DATA LISTING Block Start

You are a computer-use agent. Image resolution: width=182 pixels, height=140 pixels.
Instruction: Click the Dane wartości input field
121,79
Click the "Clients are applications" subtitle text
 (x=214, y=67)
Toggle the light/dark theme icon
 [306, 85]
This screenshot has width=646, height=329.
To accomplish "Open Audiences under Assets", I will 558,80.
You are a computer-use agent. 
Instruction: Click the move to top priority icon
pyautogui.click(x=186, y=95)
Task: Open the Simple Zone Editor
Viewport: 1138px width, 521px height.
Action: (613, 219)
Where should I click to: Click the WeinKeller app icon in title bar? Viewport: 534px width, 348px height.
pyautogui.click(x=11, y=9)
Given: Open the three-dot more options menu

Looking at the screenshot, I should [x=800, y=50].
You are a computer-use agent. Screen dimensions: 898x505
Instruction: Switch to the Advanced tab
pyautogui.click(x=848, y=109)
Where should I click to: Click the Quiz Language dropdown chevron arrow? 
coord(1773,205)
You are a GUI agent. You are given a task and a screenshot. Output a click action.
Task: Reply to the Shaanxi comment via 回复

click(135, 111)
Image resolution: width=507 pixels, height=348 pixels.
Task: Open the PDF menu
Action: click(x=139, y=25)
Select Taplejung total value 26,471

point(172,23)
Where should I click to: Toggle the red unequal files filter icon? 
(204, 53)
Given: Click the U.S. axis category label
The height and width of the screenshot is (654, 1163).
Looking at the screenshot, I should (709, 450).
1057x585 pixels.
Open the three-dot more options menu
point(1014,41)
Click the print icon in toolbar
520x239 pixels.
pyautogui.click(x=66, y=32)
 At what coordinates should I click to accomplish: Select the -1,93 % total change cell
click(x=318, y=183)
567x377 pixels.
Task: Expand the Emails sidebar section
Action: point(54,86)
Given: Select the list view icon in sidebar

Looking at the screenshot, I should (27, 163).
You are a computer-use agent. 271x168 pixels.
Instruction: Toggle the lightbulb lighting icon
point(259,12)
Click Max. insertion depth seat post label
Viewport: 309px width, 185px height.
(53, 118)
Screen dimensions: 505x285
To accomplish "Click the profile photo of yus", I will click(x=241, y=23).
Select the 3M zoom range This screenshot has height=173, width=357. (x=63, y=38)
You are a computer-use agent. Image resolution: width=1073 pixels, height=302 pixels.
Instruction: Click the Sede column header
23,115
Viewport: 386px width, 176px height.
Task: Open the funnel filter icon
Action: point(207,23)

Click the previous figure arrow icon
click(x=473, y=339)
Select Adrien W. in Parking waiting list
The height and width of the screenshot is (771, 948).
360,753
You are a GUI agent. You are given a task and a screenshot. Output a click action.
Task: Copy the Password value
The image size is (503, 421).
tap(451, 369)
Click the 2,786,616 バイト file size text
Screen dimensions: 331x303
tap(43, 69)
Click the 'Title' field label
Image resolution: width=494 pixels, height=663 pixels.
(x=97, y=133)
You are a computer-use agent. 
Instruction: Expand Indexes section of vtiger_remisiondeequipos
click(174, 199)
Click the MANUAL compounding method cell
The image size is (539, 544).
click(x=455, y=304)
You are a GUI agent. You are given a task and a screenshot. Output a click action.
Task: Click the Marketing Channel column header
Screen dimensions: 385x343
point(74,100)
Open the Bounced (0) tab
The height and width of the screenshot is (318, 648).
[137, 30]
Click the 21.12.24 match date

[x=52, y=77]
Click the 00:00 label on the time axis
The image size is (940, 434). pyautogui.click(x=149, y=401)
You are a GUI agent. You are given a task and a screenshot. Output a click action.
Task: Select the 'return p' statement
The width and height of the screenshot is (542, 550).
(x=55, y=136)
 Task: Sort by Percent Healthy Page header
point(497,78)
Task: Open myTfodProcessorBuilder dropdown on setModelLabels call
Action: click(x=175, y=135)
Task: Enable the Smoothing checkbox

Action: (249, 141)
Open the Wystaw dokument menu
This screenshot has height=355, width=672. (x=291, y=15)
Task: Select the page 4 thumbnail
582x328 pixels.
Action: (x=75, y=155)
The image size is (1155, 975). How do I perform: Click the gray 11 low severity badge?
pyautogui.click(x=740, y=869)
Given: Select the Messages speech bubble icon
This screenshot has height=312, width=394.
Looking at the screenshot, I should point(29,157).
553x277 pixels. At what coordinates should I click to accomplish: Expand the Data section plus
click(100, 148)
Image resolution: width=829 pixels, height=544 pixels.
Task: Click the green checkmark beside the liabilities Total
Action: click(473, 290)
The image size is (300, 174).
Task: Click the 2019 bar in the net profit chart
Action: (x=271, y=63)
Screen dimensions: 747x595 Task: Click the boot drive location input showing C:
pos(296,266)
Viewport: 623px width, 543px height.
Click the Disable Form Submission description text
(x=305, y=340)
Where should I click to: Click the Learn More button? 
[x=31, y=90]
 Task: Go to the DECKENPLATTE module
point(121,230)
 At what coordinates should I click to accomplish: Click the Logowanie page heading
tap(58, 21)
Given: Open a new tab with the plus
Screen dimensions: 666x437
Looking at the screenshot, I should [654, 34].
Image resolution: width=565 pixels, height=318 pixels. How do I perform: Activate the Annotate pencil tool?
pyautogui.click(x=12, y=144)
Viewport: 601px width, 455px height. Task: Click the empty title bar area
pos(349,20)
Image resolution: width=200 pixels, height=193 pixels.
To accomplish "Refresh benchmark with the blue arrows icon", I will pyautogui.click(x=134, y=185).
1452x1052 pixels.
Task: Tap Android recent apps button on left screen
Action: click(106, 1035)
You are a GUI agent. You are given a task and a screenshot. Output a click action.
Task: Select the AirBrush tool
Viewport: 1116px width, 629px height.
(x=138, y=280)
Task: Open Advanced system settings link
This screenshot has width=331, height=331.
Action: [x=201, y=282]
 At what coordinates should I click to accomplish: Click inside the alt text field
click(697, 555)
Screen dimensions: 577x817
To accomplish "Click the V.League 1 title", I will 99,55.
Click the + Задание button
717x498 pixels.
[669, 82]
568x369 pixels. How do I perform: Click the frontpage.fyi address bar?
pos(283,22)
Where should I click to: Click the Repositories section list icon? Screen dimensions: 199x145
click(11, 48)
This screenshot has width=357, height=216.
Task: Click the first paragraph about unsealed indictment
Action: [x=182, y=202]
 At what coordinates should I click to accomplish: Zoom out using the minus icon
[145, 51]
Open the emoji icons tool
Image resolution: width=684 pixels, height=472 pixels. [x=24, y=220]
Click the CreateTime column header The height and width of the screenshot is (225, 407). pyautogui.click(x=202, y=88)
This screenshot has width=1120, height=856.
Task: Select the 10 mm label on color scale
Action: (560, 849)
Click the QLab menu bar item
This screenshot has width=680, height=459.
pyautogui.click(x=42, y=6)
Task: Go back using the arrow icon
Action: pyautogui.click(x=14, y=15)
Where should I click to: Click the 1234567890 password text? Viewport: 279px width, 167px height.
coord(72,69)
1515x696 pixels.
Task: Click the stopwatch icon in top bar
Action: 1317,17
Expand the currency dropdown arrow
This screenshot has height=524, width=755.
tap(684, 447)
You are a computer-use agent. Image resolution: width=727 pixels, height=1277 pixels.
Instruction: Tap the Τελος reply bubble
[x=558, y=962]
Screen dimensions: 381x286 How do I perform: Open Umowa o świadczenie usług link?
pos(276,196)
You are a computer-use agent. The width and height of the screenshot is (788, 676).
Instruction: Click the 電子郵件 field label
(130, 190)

DATA LISTING Block End

AIM OF THE EXERCISE:
Repeat the listing exactly, leaving nothing out.

EXERCISE RESULT:
You are a computer-use agent. Image resolution: width=182 pixels, height=140 pixels.
Instruction: Click the Dane wartości input field
121,79
Click the "Clients are applications" subtitle text
 (x=214, y=67)
Toggle the light/dark theme icon
 [306, 85]
This screenshot has width=646, height=329.
To accomplish "Open Audiences under Assets", I will 558,80.
You are a computer-use agent. 
Instruction: Click the move to top priority icon
pyautogui.click(x=186, y=95)
Task: Open the Simple Zone Editor
Viewport: 1138px width, 521px height.
Action: (613, 219)
Where should I click to: Click the WeinKeller app icon in title bar? Viewport: 534px width, 348px height.
pyautogui.click(x=11, y=9)
Given: Open the three-dot more options menu

Looking at the screenshot, I should [x=800, y=50].
You are a computer-use agent. Screen dimensions: 898x505
Instruction: Switch to the Advanced tab
pyautogui.click(x=848, y=109)
Where should I click to: Click the Quiz Language dropdown chevron arrow? 
coord(1773,205)
You are a GUI agent. You are given a task and a screenshot. Output a click action.
Task: Reply to the Shaanxi comment via 回复

click(135, 111)
Image resolution: width=507 pixels, height=348 pixels.
Task: Open the PDF menu
Action: click(x=139, y=25)
Select Taplejung total value 26,471

point(172,23)
Where should I click to: Toggle the red unequal files filter icon? 
(204, 53)
Given: Click the U.S. axis category label
The height and width of the screenshot is (654, 1163).
Looking at the screenshot, I should (709, 450).
1057x585 pixels.
Open the three-dot more options menu
point(1014,41)
Click the print icon in toolbar
520x239 pixels.
pyautogui.click(x=66, y=32)
 At what coordinates should I click to accomplish: Select the -1,93 % total change cell
click(x=318, y=183)
567x377 pixels.
Task: Expand the Emails sidebar section
Action: point(54,86)
Given: Select the list view icon in sidebar

Looking at the screenshot, I should (27, 163).
You are a computer-use agent. 271x168 pixels.
Instruction: Toggle the lightbulb lighting icon
point(259,12)
Click Max. insertion depth seat post label
Viewport: 309px width, 185px height.
(53, 118)
Screen dimensions: 505x285
To accomplish "Click the profile photo of yus", I will click(x=241, y=23).
Select the 3M zoom range This screenshot has height=173, width=357. (x=63, y=38)
You are a computer-use agent. Image resolution: width=1073 pixels, height=302 pixels.
Instruction: Click the Sede column header
23,115
Viewport: 386px width, 176px height.
Task: Open the funnel filter icon
Action: point(207,23)

Click the previous figure arrow icon
click(x=473, y=339)
Select Adrien W. in Parking waiting list
The height and width of the screenshot is (771, 948).
360,753
You are a GUI agent. You are given a task and a screenshot. Output a click action.
Task: Copy the Password value
The image size is (503, 421).
tap(451, 369)
Click the 2,786,616 バイト file size text
Screen dimensions: 331x303
tap(43, 69)
Click the 'Title' field label
Image resolution: width=494 pixels, height=663 pixels.
(x=97, y=133)
You are a computer-use agent. 
Instruction: Expand Indexes section of vtiger_remisiondeequipos
click(174, 199)
Click the MANUAL compounding method cell
The image size is (539, 544).
click(x=455, y=304)
You are a GUI agent. You are given a task and a screenshot. Output a click action.
Task: Click the Marketing Channel column header
Screen dimensions: 385x343
point(74,100)
Open the Bounced (0) tab
The height and width of the screenshot is (318, 648).
[137, 30]
Click the 21.12.24 match date

[x=52, y=77]
Click the 00:00 label on the time axis
The image size is (940, 434). pyautogui.click(x=149, y=401)
You are a GUI agent. You are given a task and a screenshot. Output a click action.
Task: Select the 'return p' statement
The width and height of the screenshot is (542, 550).
(x=55, y=136)
 Task: Sort by Percent Healthy Page header
point(497,78)
Task: Open myTfodProcessorBuilder dropdown on setModelLabels call
Action: click(x=175, y=135)
Task: Enable the Smoothing checkbox

Action: (249, 141)
Open the Wystaw dokument menu
This screenshot has height=355, width=672. (x=291, y=15)
Task: Select the page 4 thumbnail
582x328 pixels.
Action: (x=75, y=155)
The image size is (1155, 975). How do I perform: Click the gray 11 low severity badge?
pyautogui.click(x=740, y=869)
Given: Select the Messages speech bubble icon
This screenshot has height=312, width=394.
Looking at the screenshot, I should point(29,157).
553x277 pixels. At what coordinates should I click to accomplish: Expand the Data section plus
click(100, 148)
Image resolution: width=829 pixels, height=544 pixels.
Task: Click the green checkmark beside the liabilities Total
Action: click(473, 290)
The image size is (300, 174).
Task: Click the 2019 bar in the net profit chart
Action: (x=271, y=63)
Screen dimensions: 747x595 Task: Click the boot drive location input showing C:
pos(296,266)
Viewport: 623px width, 543px height.
Click the Disable Form Submission description text
(x=305, y=340)
Where should I click to: Click the Learn More button? 
[x=31, y=90]
 Task: Go to the DECKENPLATTE module
point(121,230)
 At what coordinates should I click to accomplish: Click the Logowanie page heading
tap(58, 21)
Given: Open a new tab with the plus
Screen dimensions: 666x437
Looking at the screenshot, I should [654, 34].
Image resolution: width=565 pixels, height=318 pixels. How do I perform: Activate the Annotate pencil tool?
pyautogui.click(x=12, y=144)
Viewport: 601px width, 455px height. Task: Click the empty title bar area
pos(349,20)
Image resolution: width=200 pixels, height=193 pixels.
To accomplish "Refresh benchmark with the blue arrows icon", I will pyautogui.click(x=134, y=185).
1452x1052 pixels.
Task: Tap Android recent apps button on left screen
Action: click(106, 1035)
You are a GUI agent. You are given a task and a screenshot. Output a click action.
Task: Select the AirBrush tool
Viewport: 1116px width, 629px height.
(x=138, y=280)
Task: Open Advanced system settings link
This screenshot has width=331, height=331.
Action: [x=201, y=282]
 At what coordinates should I click to accomplish: Click inside the alt text field
click(697, 555)
Screen dimensions: 577x817
To accomplish "Click the V.League 1 title", I will 99,55.
Click the + Задание button
717x498 pixels.
[669, 82]
568x369 pixels. How do I perform: Click the frontpage.fyi address bar?
pos(283,22)
Where should I click to: Click the Repositories section list icon? Screen dimensions: 199x145
click(11, 48)
This screenshot has width=357, height=216.
Task: Click the first paragraph about unsealed indictment
Action: [x=182, y=202]
 At what coordinates should I click to accomplish: Zoom out using the minus icon
[145, 51]
Open the emoji icons tool
Image resolution: width=684 pixels, height=472 pixels. [x=24, y=220]
Click the CreateTime column header The height and width of the screenshot is (225, 407). pyautogui.click(x=202, y=88)
This screenshot has width=1120, height=856.
Task: Select the 10 mm label on color scale
Action: (560, 849)
Click the QLab menu bar item
This screenshot has width=680, height=459.
pyautogui.click(x=42, y=6)
Task: Go back using the arrow icon
Action: pyautogui.click(x=14, y=15)
Where should I click to: Click the 1234567890 password text? Viewport: 279px width, 167px height.
coord(72,69)
1515x696 pixels.
Task: Click the stopwatch icon in top bar
Action: 1317,17
Expand the currency dropdown arrow
This screenshot has height=524, width=755.
tap(684, 447)
You are a computer-use agent. Image resolution: width=727 pixels, height=1277 pixels.
Instruction: Tap the Τελος reply bubble
[x=558, y=962]
Screen dimensions: 381x286 How do I perform: Open Umowa o świadczenie usług link?
pos(276,196)
You are a computer-use agent. The width and height of the screenshot is (788, 676).
Instruction: Click the 電子郵件 field label
(130, 190)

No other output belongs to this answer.